Hanna Hindstrom, a senior investigator in the Global Witness land and environmental defender campaign, told VOA that TotalEnergies is directly involved in human rights violations.

"We found evidence suggesting that TotalEnergies, through its subsidiary, its contractors and partners, has been party to intimidation and bullying of community members affected by the project,” Hindstrom said. “Many people we spoke to say they were pressured into accepting compensation for their land and their property that they felt was too low as a result of a climate of fear in both countries.”

She said the company benefits from the authoritarian political environment in Tanzania and Uganda in which environmental defenders find it “all but impossible to speak up against fossil fuel development."

Global Witness said it spoke to activists, experts, journalists and more than 200 people affected by the multibillion-dollar project.

Farmer Jealousy Mugisha, 51, is one of many people who said they are losing their land to pave the way for the pipeline.

The father of seven told VOA he lost his land twice. First, in 2017, when more than a dozen hectares were taken for a processing plant used as an oil collection point. Then, in 2019, he lost 2½ hectares in the pipeline route.

He refused any compensation offered to him, saying it was not enough.

"Our target is not that we want to sabotage a government program or oil project program,” Mugisha said, “but … we need them to respect our rights. … [People’s] land was taken, and now they are suffering.”

He said, “We need to get fair compensation, adequate compensation and promotive compensation. That is the only thing we are claiming."

Land use and compensation

According to the East African Crude Oil Pipeline project, in the first phase of land acquisition, landowners could continue to use their land. The landowners said they were allowed to plant seasonal agricultural produce such as corn and sweet potatoes.

Further into the project, compensation to the evicted owners was calculated with a “disturbance allowance” and an increase to reflect the time elapsed since original surveys of the land, according to project documents.

Some landowners filed cases challenging the evictions and low compensation in a local court and a French court.
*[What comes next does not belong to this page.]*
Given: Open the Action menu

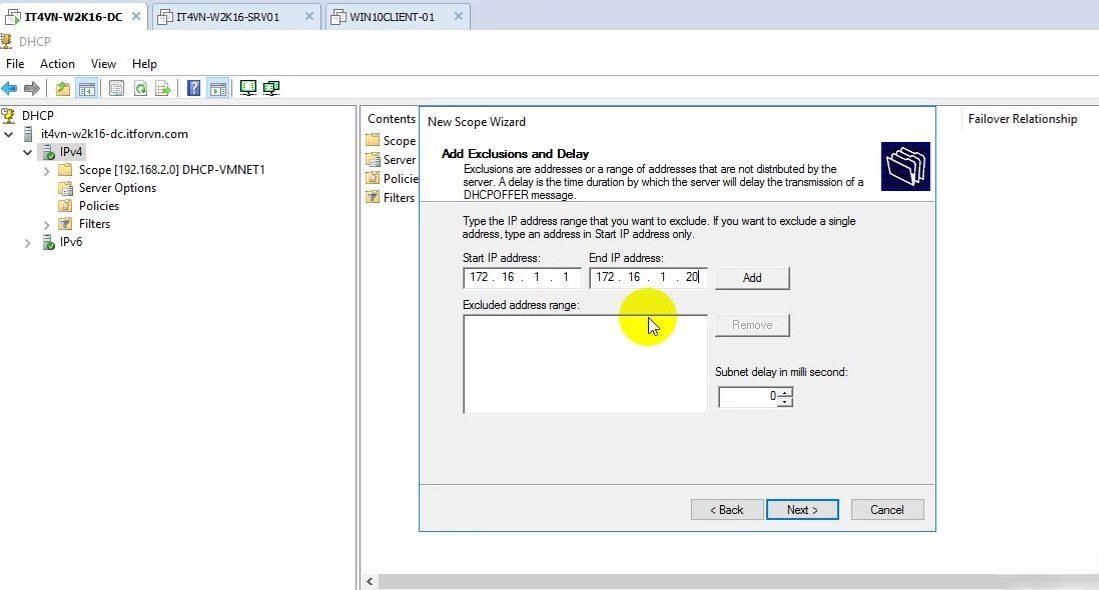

TotalEnergies has denied allegations they have intimidated anyone affected by the project. The oil firm says it has instituted numerous support mechanisms to ensure that those affected sign agreements only of their own free will.

The company also said it treats the people’s concerns with the utmost seriousness.

Harassment and intimidation reported

Maxwell Atuhura, head of Tasha Research Institute in Uganda and an environmental activist, said he came under attack for challenging the pipeline project.

"My field office was closed ... and [I was] given two hours to leave the place, to leave my own district, my own area,” he said. “The security man working for an oil company is telling me that ‘I'm giving you a few hours to leave the district.’ Where do you want me to go?”

Atuhura said he also has been harassed.

“Since then, they started trailing me, and my phone is surveilled,” he said. “I started seeing the experience of my house being broken into."

About 80% of the project will be in Tanzania, with the rest in Uganda. Global Witness said the oil pipeline, for which construction began this year after years of delay, will cut across wildlife habitats, protected areas and Indigenous land.

The pipeline project said that Tanzania and Uganda regulators have approved the environmental and societal impacts, and that the project seeks to avoid populated and environmentally sensitive areas.

Global Witness has called for an official investigation of the alleged rights abuses.